• **Task to carry out**:
Using the data below, return the stretch from the line that contains "1456x819 pixels. Task: Open the" through the line that contains "This screenshot has width=1540, height=784.", both included, exactly as it stands and nothing beyond it.

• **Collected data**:
....................

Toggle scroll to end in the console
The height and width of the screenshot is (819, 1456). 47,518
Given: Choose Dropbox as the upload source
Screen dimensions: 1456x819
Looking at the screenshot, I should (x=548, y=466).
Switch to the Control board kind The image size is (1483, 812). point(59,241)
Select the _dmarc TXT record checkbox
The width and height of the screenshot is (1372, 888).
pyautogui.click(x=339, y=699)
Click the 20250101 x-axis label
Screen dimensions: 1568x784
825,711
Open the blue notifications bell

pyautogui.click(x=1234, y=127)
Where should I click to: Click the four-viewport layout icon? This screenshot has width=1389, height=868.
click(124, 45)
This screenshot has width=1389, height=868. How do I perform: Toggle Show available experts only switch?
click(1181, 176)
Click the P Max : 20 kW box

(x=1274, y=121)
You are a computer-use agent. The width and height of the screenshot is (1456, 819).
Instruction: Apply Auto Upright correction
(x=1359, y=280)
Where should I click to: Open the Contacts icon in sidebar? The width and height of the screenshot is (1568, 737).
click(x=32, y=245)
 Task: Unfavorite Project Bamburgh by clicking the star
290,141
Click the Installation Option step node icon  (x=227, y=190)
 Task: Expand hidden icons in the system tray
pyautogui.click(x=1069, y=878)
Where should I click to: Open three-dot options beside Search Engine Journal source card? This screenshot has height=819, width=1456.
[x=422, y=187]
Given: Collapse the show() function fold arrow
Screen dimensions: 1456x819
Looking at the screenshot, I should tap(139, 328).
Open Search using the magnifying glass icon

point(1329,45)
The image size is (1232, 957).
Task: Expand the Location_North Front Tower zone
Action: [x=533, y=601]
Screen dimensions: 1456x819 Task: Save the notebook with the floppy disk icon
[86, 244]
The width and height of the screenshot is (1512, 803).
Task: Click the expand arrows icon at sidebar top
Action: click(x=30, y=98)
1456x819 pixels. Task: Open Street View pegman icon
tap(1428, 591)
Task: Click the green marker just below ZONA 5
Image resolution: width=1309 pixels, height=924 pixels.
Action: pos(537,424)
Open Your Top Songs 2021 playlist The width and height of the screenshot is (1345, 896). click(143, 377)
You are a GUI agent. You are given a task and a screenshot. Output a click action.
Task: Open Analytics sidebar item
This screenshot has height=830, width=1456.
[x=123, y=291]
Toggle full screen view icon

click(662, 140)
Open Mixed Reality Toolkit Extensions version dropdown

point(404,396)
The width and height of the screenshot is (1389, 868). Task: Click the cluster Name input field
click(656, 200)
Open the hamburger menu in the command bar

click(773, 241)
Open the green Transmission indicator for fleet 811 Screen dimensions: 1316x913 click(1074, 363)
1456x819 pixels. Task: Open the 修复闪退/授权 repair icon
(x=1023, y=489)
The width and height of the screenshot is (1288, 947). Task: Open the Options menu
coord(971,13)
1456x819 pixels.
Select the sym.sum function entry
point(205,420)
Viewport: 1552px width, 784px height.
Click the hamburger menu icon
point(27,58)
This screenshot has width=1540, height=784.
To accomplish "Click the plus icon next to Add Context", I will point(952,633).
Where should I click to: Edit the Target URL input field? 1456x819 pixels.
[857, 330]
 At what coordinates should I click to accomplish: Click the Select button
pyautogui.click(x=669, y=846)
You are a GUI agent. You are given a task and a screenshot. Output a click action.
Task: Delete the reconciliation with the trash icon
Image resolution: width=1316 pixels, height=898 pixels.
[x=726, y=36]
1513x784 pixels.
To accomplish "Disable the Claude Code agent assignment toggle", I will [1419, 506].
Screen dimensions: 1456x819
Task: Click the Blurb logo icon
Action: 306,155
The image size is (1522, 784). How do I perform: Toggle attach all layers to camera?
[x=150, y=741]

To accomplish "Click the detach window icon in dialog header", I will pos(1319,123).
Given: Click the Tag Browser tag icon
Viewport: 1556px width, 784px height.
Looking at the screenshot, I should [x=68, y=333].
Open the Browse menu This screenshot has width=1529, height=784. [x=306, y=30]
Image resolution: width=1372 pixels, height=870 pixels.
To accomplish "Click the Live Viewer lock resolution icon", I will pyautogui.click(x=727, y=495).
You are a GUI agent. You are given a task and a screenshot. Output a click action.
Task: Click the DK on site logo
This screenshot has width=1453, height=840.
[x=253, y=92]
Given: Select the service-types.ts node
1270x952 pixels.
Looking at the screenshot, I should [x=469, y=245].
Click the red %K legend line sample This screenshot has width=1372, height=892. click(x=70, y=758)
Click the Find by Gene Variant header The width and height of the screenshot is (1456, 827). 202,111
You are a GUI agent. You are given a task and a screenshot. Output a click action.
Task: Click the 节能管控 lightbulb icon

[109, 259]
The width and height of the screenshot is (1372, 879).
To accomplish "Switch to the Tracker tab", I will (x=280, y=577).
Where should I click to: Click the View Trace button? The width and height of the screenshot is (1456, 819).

....................

• **Solution to this task**:
1456x819 pixels. Task: Open the 修复闪退/授权 repair icon
(x=1023, y=489)
The width and height of the screenshot is (1288, 947). Task: Open the Options menu
coord(971,13)
1456x819 pixels.
Select the sym.sum function entry
point(205,420)
Viewport: 1552px width, 784px height.
Click the hamburger menu icon
point(27,58)
This screenshot has width=1540, height=784.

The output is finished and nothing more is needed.